**YOUR OBJECTIVE**
Copy out the records precisely, omitting pictures.

**DATA SECTION**

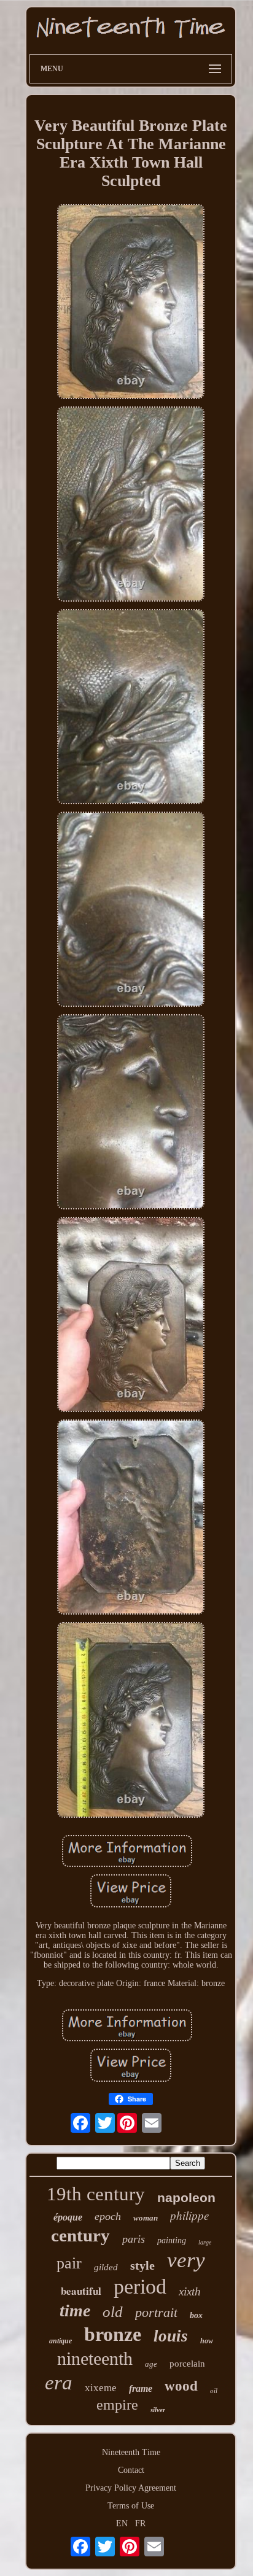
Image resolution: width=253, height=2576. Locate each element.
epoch (108, 2216)
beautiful (81, 2291)
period (140, 2286)
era (58, 2383)
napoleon (186, 2197)
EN (122, 2523)
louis (171, 2336)
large (204, 2242)
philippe (189, 2215)
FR (140, 2523)
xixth (190, 2291)
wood (181, 2386)
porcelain (187, 2363)
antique (60, 2341)
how (206, 2341)
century (80, 2235)
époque (67, 2217)
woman (145, 2217)
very (186, 2260)
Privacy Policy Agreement (130, 2488)
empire (117, 2405)
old (113, 2311)
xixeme (101, 2388)
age (151, 2363)
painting (171, 2240)
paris (133, 2239)
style (142, 2265)
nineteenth (95, 2358)
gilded (106, 2267)
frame (140, 2388)
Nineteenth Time (131, 2452)
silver (157, 2409)
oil (213, 2390)
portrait (156, 2312)
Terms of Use (130, 2505)
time (75, 2310)
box (196, 2315)
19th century (96, 2194)
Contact (131, 2470)
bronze (112, 2334)
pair (69, 2263)
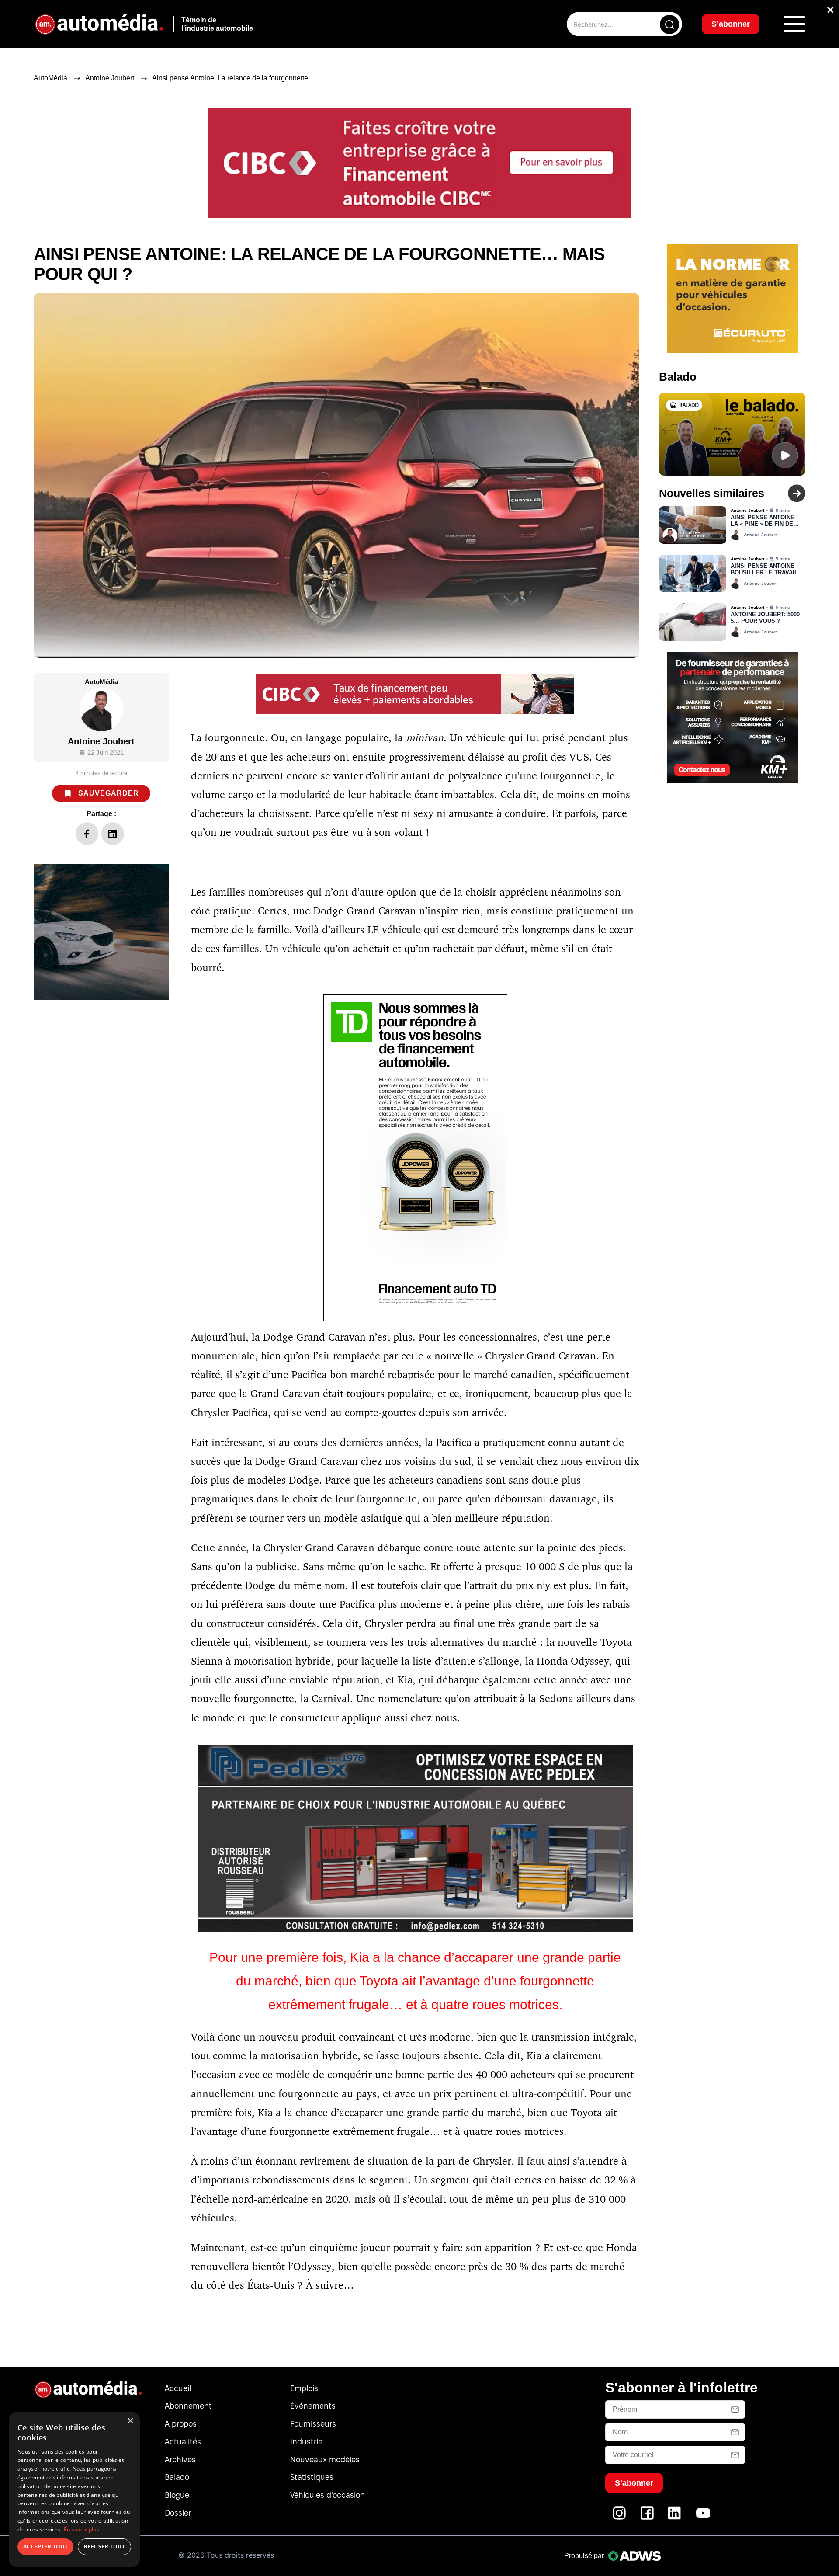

**ANSWER TO THE PROBLEM**
Image resolution: width=253, height=2576. Locate each element.
epoch (108, 2216)
beautiful (81, 2291)
period (140, 2286)
era (58, 2383)
napoleon (186, 2197)
EN (122, 2523)
louis (171, 2336)
large (204, 2242)
philippe (189, 2215)
FR (140, 2523)
xixth (190, 2291)
wood (181, 2386)
porcelain (187, 2363)
antique (60, 2341)
how (206, 2341)
century (80, 2235)
époque (67, 2217)
woman (145, 2217)
very (186, 2260)
Privacy Policy Agreement (130, 2488)
empire (117, 2405)
old (113, 2311)
xixeme (101, 2388)
age (151, 2363)
painting (171, 2240)
paris (133, 2239)
style (142, 2265)
nineteenth (95, 2358)
gilded (106, 2267)
frame (140, 2388)
Nineteenth Time (131, 2452)
silver (157, 2409)
oil (213, 2390)
portrait (156, 2312)
Terms of Use (130, 2505)
time (75, 2310)
box (196, 2315)
19th century (96, 2194)
Contact (131, 2470)
bronze (112, 2334)
pair (69, 2263)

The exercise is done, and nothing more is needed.